47.8 F
Indianapolis
Friday, April 26, 2024

No charges: Prosecutor won’t indict officers in Aaron Bailey shooting

More by this author

A special prosecutor tasked with investigating the shooting death of Aaron Bailey — a 45-year-old Indianapolis man who was fatally shot by two police officers in June — has declined to file criminal charges against the officers involved.

According to the Indianapolis Metropolitan Police Department (IMPD), Bailey led officers in a pursuit on the city’s northwest side before crashing his vehicle in the early hours of June 29.

What transpired between the time of the crash and when officers Michael Dinnsen and Carlton Howard fired 11 shots into the rear and driver’s side of the car had remained a mystery until Tuesday, when Kenneth P. Cotter, prosecuting attorney of St. Joseph County, released a 16-page report detailing his decision to forgo indictments of the officers.

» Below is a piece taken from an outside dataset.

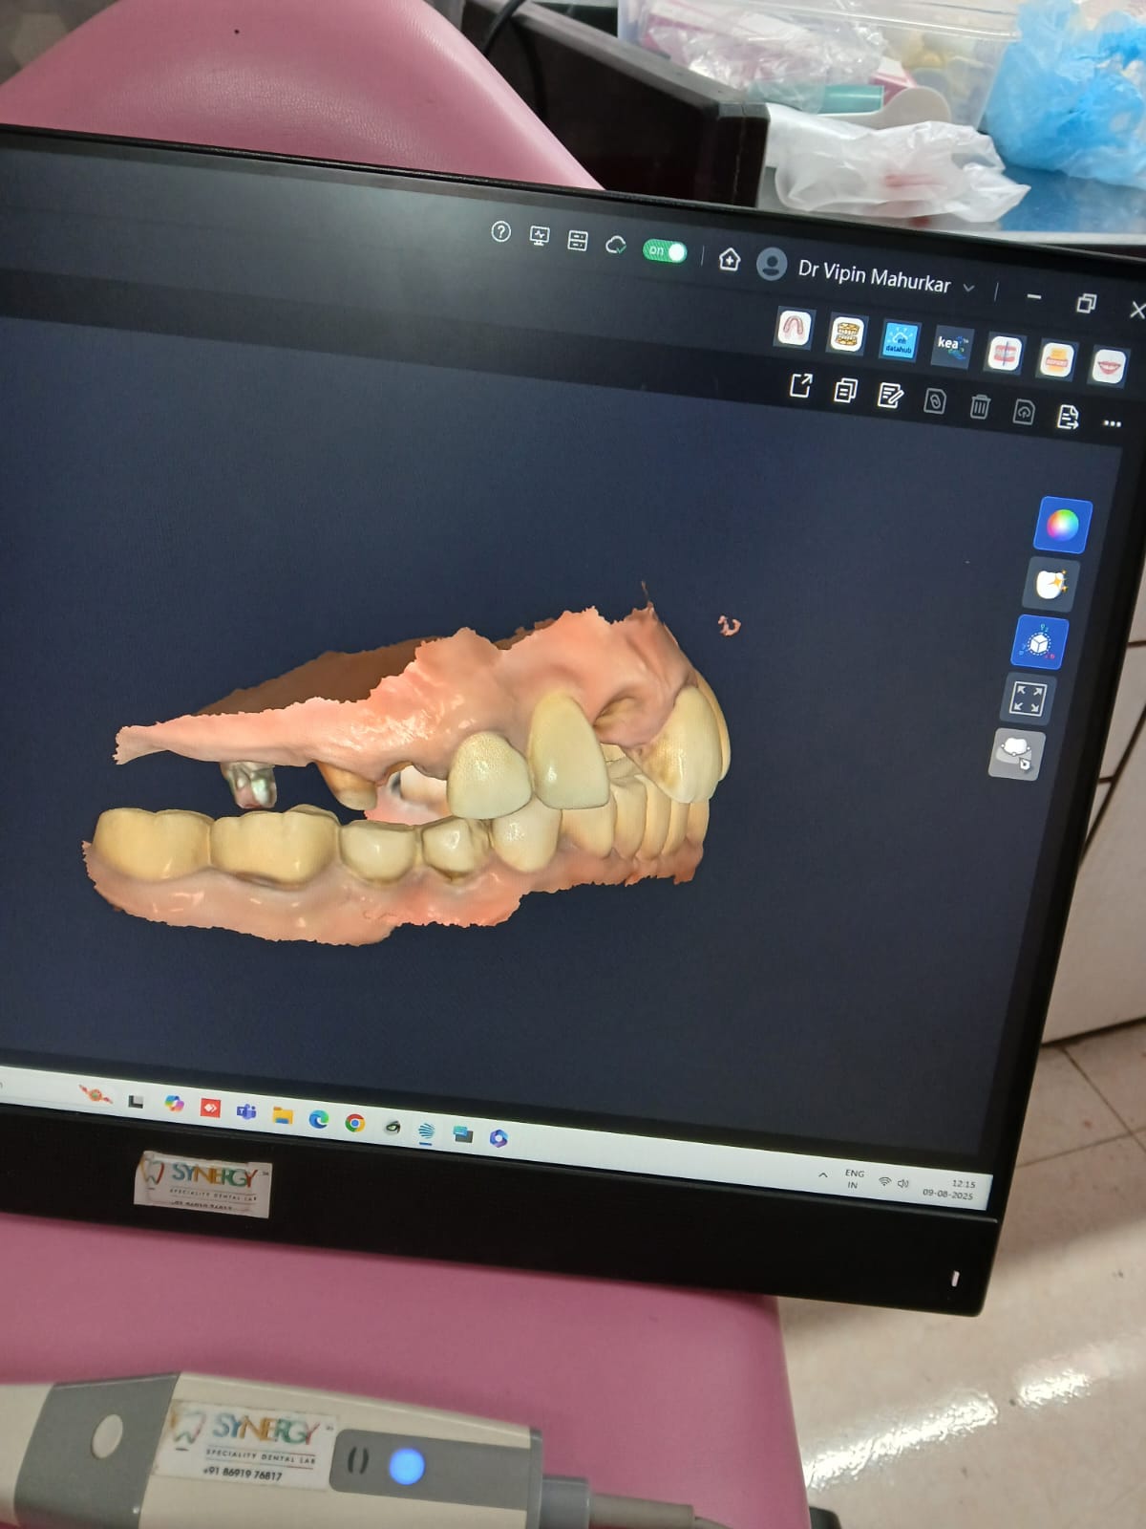Image resolution: width=1146 pixels, height=1529 pixels.
Task: Select the tooth margin selection tool
Action: tap(1017, 754)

“Based upon the results of the investigation as outlined above,” the report concludes, “there is insufficient evidence to refute either the officer’s claim of subjective fear or the objective reasonableness of that fear.” 

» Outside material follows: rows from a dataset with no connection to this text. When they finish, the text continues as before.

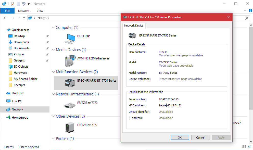Open the quick access toolbar customize dropdown
253x150 pixels.
[29, 4]
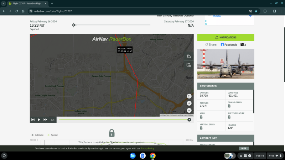The width and height of the screenshot is (285, 160).
Task: Fast forward the flight replay
Action: click(45, 120)
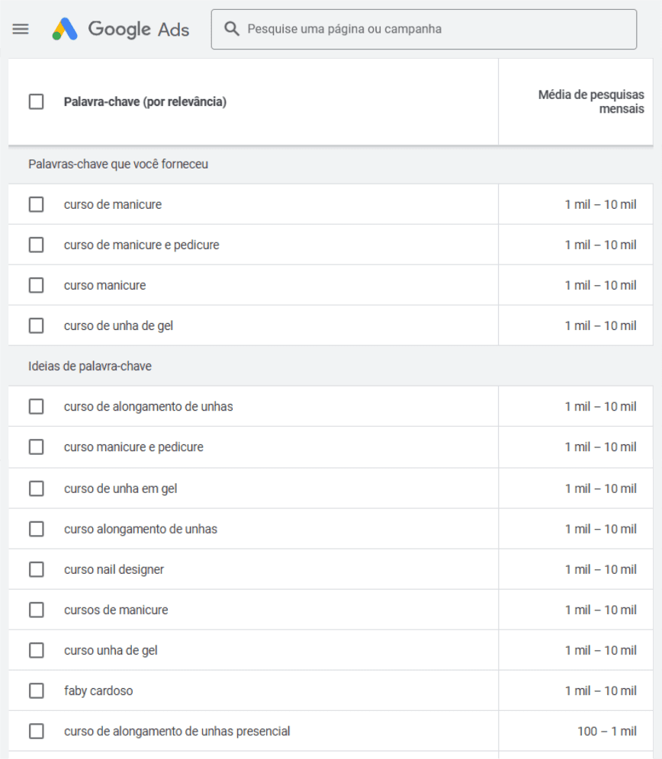Check the 'curso nail designer' keyword
Viewport: 662px width, 759px height.
(x=36, y=569)
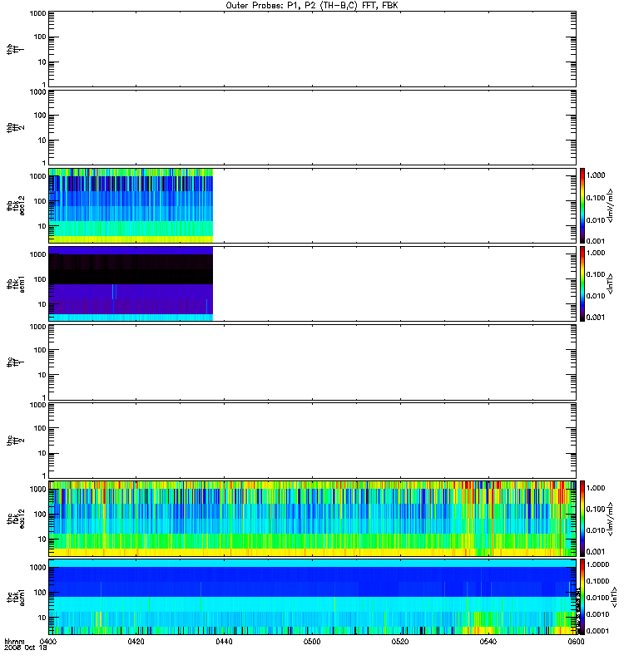
Task: Click the color bar beside thb edc12 panel
Action: pos(582,205)
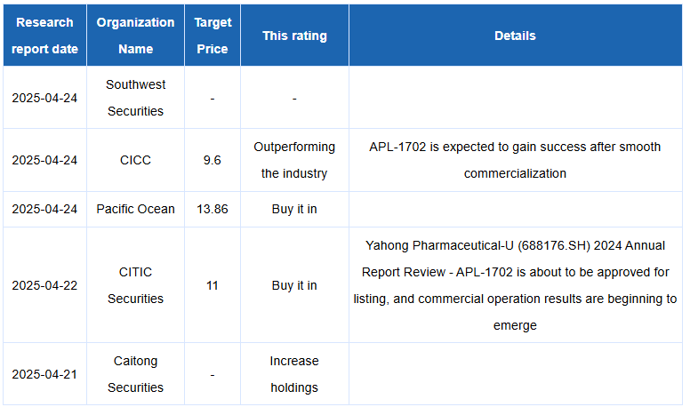The height and width of the screenshot is (407, 690).
Task: Select the Details column header
Action: tap(516, 36)
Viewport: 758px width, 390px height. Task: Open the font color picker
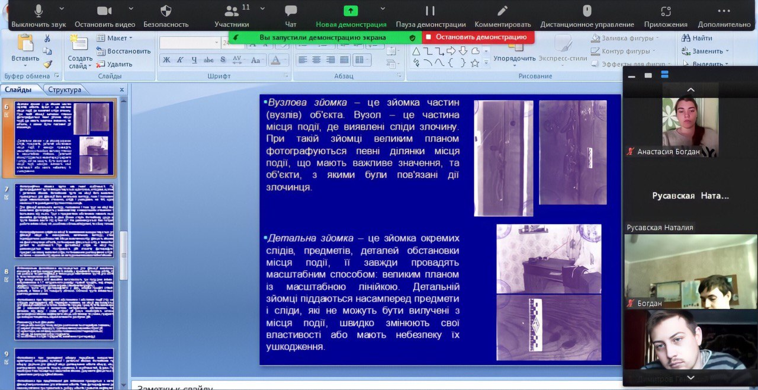(275, 60)
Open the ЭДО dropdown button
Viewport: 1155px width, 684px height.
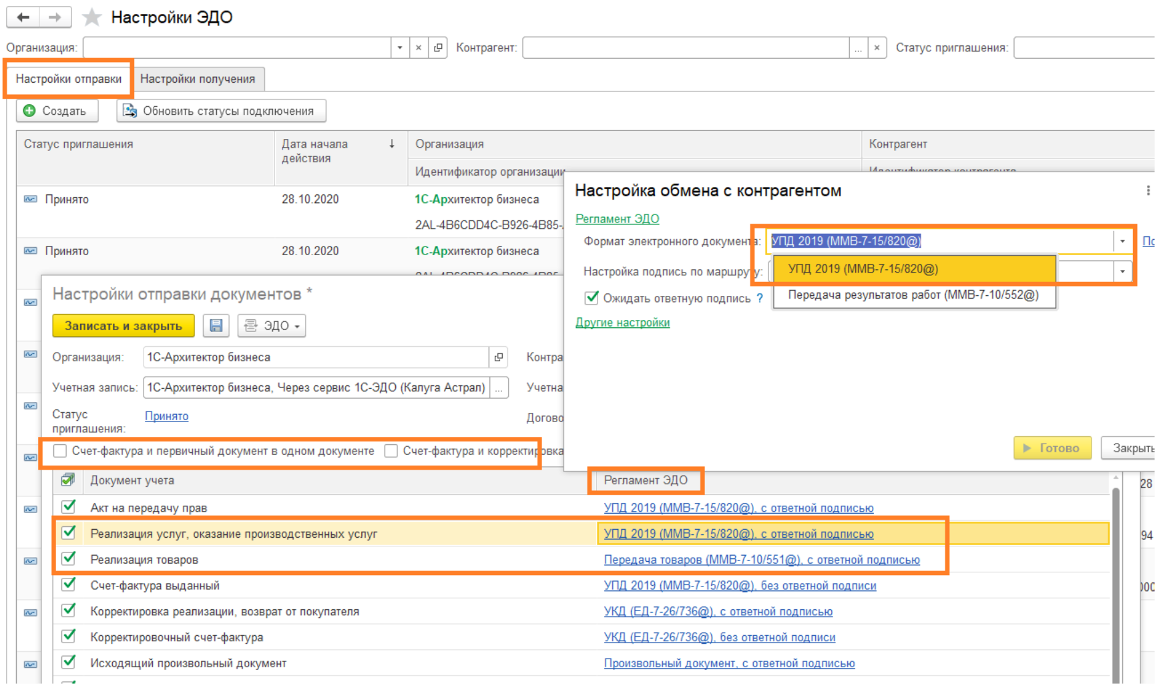[272, 325]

Cotter’s report explains that, in addition to receiving and reviewing IMPD’s investigation of the incident, he and his Chief Investigator David Newton conducted their own investigation, which included re-interviewing all witnesses in the case, scrutinizing IMPD’s training practices, investigating the histories of the officers involved and other facets. The investigation concluded on Oct. 26.

 

18 seconds

The prosecutor’s 16-page report walks readers step-by-step through the events of June 29, from the moment Howard first noticed Bailey’s Cadillac — at 1:30 a.m., parked at a gas pump with all four doors open and no occupants around — to the moment 28 minutes later when Dinnsen radioed dispatch to report a police-action shooting.

The report fills in the rest with statements from both officers; a statement from Shimeka Ward (also identified as Shiwanda Ward in parts of the report), who was in the car with Bailey throughout the whole ordeal; statements from two neighbors near the scene of the crash and subsequent shooting; a review of the officers’ radio and computer logs; and forensic evidence from the scene and from Bailey’s autopsy.

Twelve minutes after initially spotting Bailey’s car, Howard was approaching the gas station and saw the Cadillac at the parking lot’s exit. The officer says there was ample time for Bailey to pull out in front of the approaching officer, yet the Cadillac held back, waiting for Howard to pass before pulling out. Howard pulled over to let the Cadillac pass. The officer says he then saw the car change lanes without signaling. He “ran” the car’s plates and discovered the registered owner, Bailey, was listed as having a suspended license. A traffic stop was initiated.

Ward told investigators Bailey didn’t want to pull over at first, concerned that he’d be taken to jail because his GPS ankle monitor wasn’t working, but she convinced him to stop. Howard approached and asked for ID from both Bailey and Ward, but Ward says he did not explain why they’d been stopped. Howard says Bailey admitted to having a suspended license, but the officer assured him that it was “no big deal,” a fact confirmed by Ward. Howard and Ward both say Bailey grew increasingly nervous throughout the encounter.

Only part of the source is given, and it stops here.